3. Democrats say the laws keep poor and elderly voters - meaning their voters - away from the polls because it's hard for those people to get photo IDs. But Republicans say such laws prevent voter fraud. The debate might explain why the voter-ID law in Indiana got all its "yes" votes from Republicans and all its "no" votes from Democrats.
Beer, Cigarettes and Voting: ID, Please : NPR

4. The Obama Justice Department has rejected Georgia’s voter ID system that requires voters provide Social Security numbers and driver’s license data in order to vote. The rejection letter cites the law’s disproportionate impact on “African-American, Asian and/or Hispanic voters” that burdens their right to vote.
Patterico's Pontifications DOJ Rejects Georgia Voter ID System

5. Although liberal media support the old wives tale of GOP voter suppression by requiring identification, careful analysis shows a quite different reality:

“The findings of this analysis suggest that voter identification requirements, such as requiring non-photo and photo identification, have virtually no suppressive effect on reported voter turnout.
Controlling for factors that influence voter turn¬out, states with stricter voter identification laws largely do not have the claimed negative impact on voter turnout when compared to states with more lenient voter identification laws.
More important, minority respondents in states that required photo identification are just as likely to report voting as are minority respon¬dents from states that only required voters to say their name.”
For a thorough statistical analysis of the effect of voter identification requirements:
New Analysis Shows Voter Identification Laws Do Not Reduce Turnout | The Heritage Foundation

6. Several Democratic presidential candidates, including frontrunner Howard Dean, also support felon voting.

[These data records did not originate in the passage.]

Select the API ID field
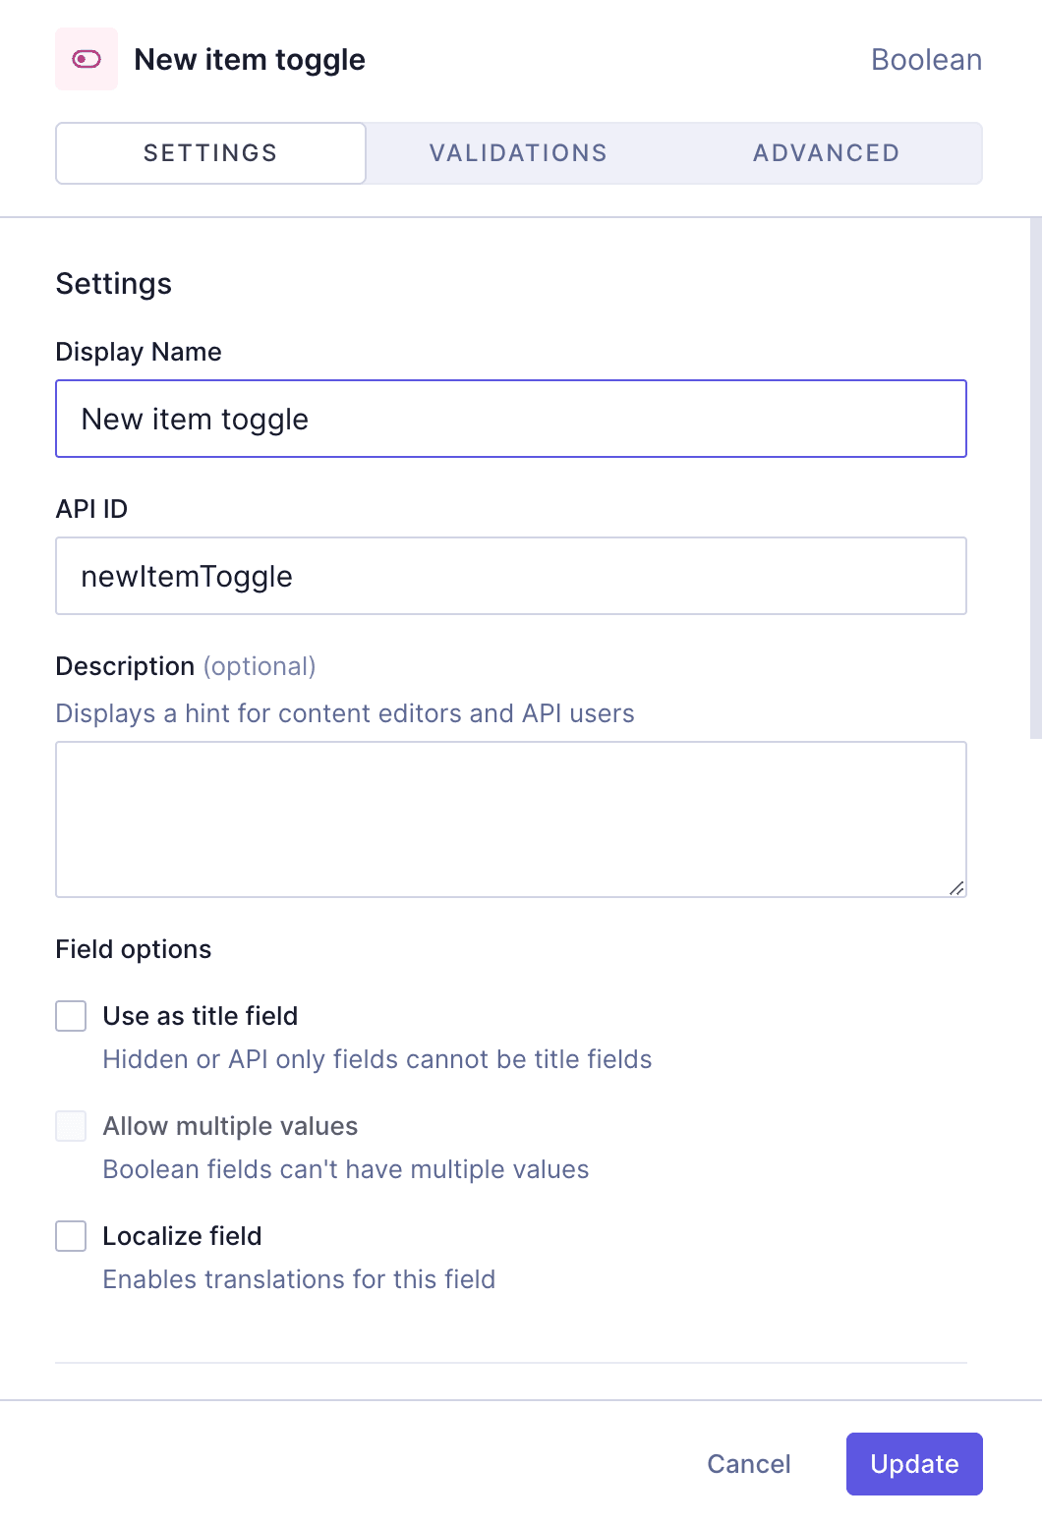The image size is (1042, 1523). pos(511,576)
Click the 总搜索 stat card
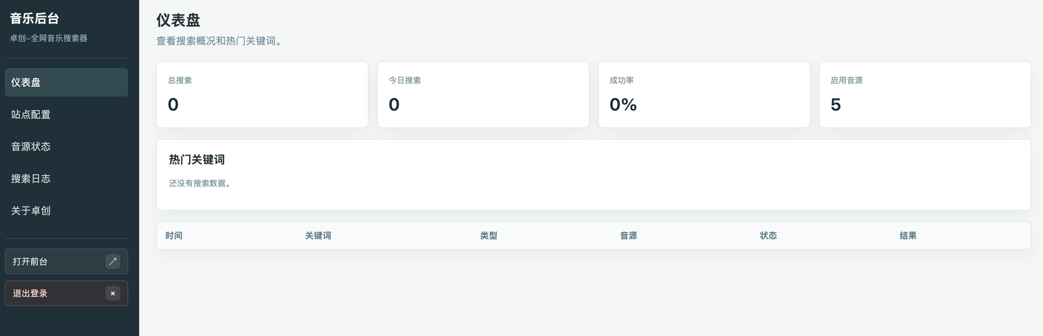1043x336 pixels. [x=262, y=94]
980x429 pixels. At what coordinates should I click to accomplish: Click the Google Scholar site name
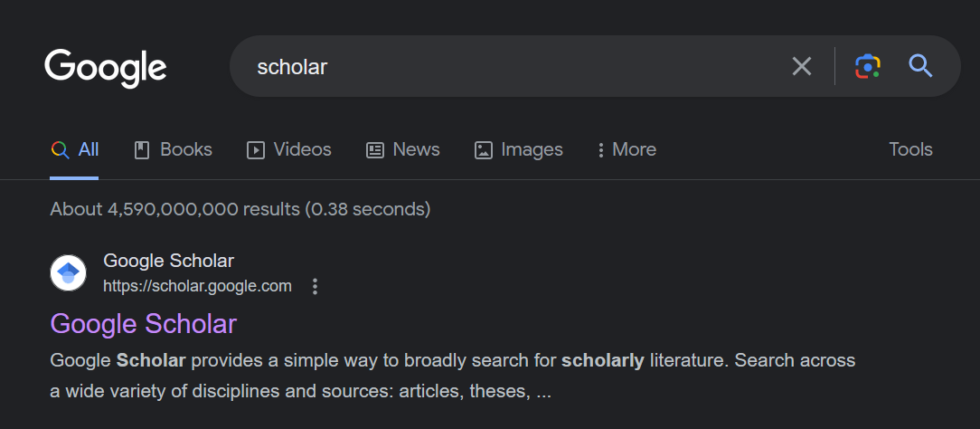click(x=168, y=261)
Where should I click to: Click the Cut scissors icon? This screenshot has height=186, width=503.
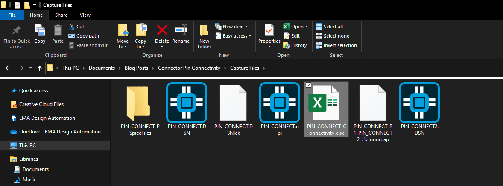pyautogui.click(x=72, y=27)
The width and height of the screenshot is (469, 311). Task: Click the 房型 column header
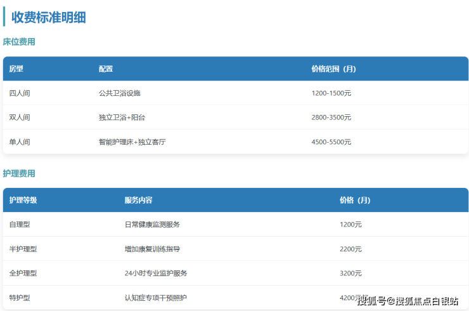click(x=16, y=69)
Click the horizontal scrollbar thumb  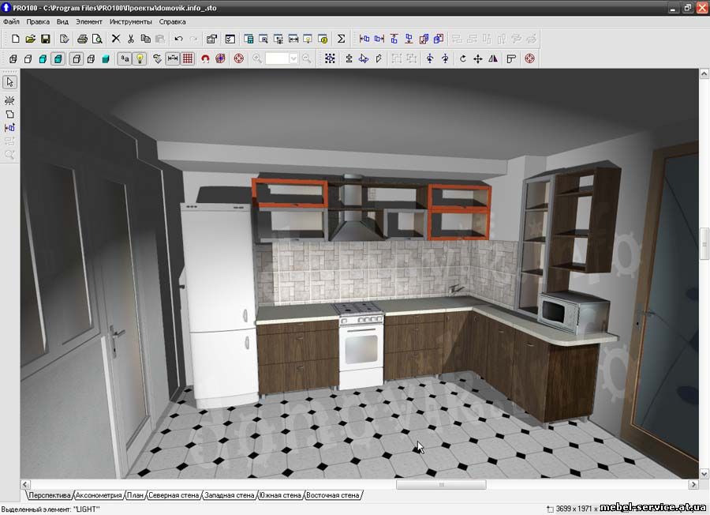(441, 485)
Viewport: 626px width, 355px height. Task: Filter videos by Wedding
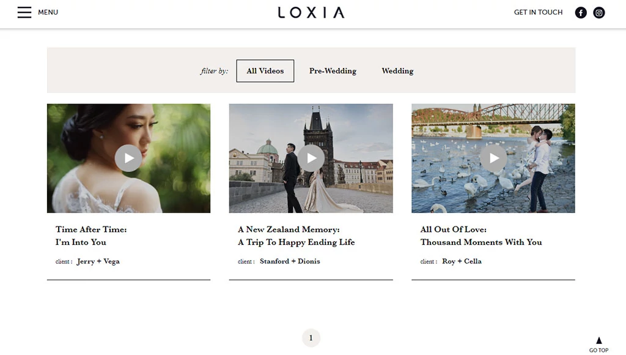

A cynic may be forgiven for suspecting that the motivation behind such support has as much to do with political expediency as principle.
Several recent studies contend that even allowing for their expected lower participation rates, the restoration of voting rights to felons would have shifted the outcome of a number of recent congressional elections. This tantalizes the felon-vote movement. But the movement receives its greatest inspiration from the 2000 election fiasco in Florida. Felon-vote proponents claim that had felons who have completed their sentences been permitted to vote in Florida, Gore would be president today. And they're probably right.

Peter Kirsanow on Felon & Election 2004 on National Review Online



Is this the kind of party you'd want your children to join?
 
Make every vote public. The more open government is, the better it will be. This includes those who vote.

That would be a step in the right direction. A neighbor who wants to rob the other through a property tax increase would have to do so publicly, and my hope is they would fear backlash thus limiting the size and scope of government itself.

So, how would you vote is the room was packed with SIEU thugs, and the ballot question was union raises?
 
When your vote is recorded the SS# is electronically recorded & encrypted. No one can steal it because no one sees you vote.

What's a facepalm? Is that like a dullard?

When your vote is recorded in such a fashion, that makes your information liable to be stolen. There's a little thing called hackers, or even rigged machines.

I'm facepalming because this plan was not thought through.
 
Make every vote public. The more open government is, the better it will be. This includes those who vote.

That would be a step in the right direction. A neighbor who wants to rob the other through a property tax increase would have to do so publicly, and my hope is they would fear backlash thus limiting the size and scope of government itself.

So, how would you vote is the room was packed with SIEU thugs, and the ballot question was union raises?

That's a private matter so how they choose to have elections is no concern to me...
 
That's not what the Dems are trying to do with the Card Check legislation.